What are the smallest units I can break whole human genomes into, for scatter-gather?
Hi, and thank you so much for the wonderful tools and support!
For our current project, we'd like to run 2000+ whole genomes from FASTQ to VCF using GATK best practices.
I'd like to optimize the runtime, in particular of GenotypeGVCFs.
Previously, we have used -nt with GenotypeGVCFs for parallelism.
With GATK 3.7, using threads (-nt) with GenotypeGVCFs has always crashed due to what appears to be lack of thread safety.
From what I've read on this forum, this is a known issue, and users are urged to use a scatter-gather approach.
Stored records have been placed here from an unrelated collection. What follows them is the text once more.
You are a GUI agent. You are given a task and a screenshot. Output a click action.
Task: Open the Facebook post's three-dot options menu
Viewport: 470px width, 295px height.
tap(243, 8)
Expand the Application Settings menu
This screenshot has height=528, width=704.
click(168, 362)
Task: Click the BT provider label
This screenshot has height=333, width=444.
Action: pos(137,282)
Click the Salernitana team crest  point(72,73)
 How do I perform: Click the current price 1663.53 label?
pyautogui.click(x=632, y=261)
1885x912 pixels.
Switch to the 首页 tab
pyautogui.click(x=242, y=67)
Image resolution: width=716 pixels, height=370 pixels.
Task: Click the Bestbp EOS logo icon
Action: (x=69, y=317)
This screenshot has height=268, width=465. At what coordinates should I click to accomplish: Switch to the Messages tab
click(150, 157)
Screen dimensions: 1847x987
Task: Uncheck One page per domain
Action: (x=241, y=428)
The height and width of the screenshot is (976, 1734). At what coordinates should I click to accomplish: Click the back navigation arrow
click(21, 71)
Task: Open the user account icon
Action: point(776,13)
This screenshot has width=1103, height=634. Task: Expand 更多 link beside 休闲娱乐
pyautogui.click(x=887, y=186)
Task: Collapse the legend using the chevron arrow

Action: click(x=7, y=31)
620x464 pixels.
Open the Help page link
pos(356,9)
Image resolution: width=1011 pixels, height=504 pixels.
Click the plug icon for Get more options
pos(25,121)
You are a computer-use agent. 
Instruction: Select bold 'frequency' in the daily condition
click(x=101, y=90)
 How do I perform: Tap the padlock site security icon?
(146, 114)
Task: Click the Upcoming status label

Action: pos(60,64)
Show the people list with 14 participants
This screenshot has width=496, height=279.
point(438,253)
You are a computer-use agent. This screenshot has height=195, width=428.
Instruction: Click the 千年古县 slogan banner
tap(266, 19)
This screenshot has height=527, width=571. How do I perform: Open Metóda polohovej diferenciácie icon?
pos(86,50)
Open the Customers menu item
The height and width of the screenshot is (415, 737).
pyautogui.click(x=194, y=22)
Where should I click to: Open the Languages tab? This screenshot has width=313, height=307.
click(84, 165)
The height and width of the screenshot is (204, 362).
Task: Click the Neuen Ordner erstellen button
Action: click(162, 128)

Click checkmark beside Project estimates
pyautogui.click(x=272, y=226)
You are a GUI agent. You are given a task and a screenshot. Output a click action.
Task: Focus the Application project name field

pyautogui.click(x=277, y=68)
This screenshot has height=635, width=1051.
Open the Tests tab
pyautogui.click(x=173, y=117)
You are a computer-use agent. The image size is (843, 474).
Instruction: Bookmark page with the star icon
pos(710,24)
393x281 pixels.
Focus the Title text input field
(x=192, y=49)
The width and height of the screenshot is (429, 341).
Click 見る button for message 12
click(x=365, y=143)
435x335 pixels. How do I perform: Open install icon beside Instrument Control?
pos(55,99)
If I understand correctly, scatter-gather for GenotypeGVCFs would entail splitting the combined, multi-sample, Whole-Genome gVCFs into, say, combined, multi-sample, Per-Chromosome gVCFs. And then executing GenotypeGVCFs on each multi-sample, chromosomal gVCF, on a cluster, in single-threaded mode?
Please correct me if this understanding is not accurate. I have read the Parallelism and Scatter-Gather pages on the forums.
If my understanding of scatter-gather is accurate, then it seems that to get the best performance when scaling out, you would want to subset the multi-sample, whole-genome gVCFs into as-small-as-reasonably-possible gVCFs, so that you could run hundreds or thousands of them in parallel on the cluster.
E.g. Partition the multi-sample, whole-genome gVCFs into, say, 10kb regions over each chromosome, yielding ~300,000 multi-sample gVCFs. Then you submit those to your batch/queue system and run each as its own invocation of GenotypeGVCFs with -nt 1.
However, the recommendations on this forum, for whole-genome data, tend to be to split at the chromosome level.
This would limit your parallelism to 22 if your were running the human autosomes.
And if there are a large number of high-coverage samples, and you're forced into single thread mode, this will not be efficient.
So, what is the smallest unit one can break-up whole genome data for GenotypeGVCFs?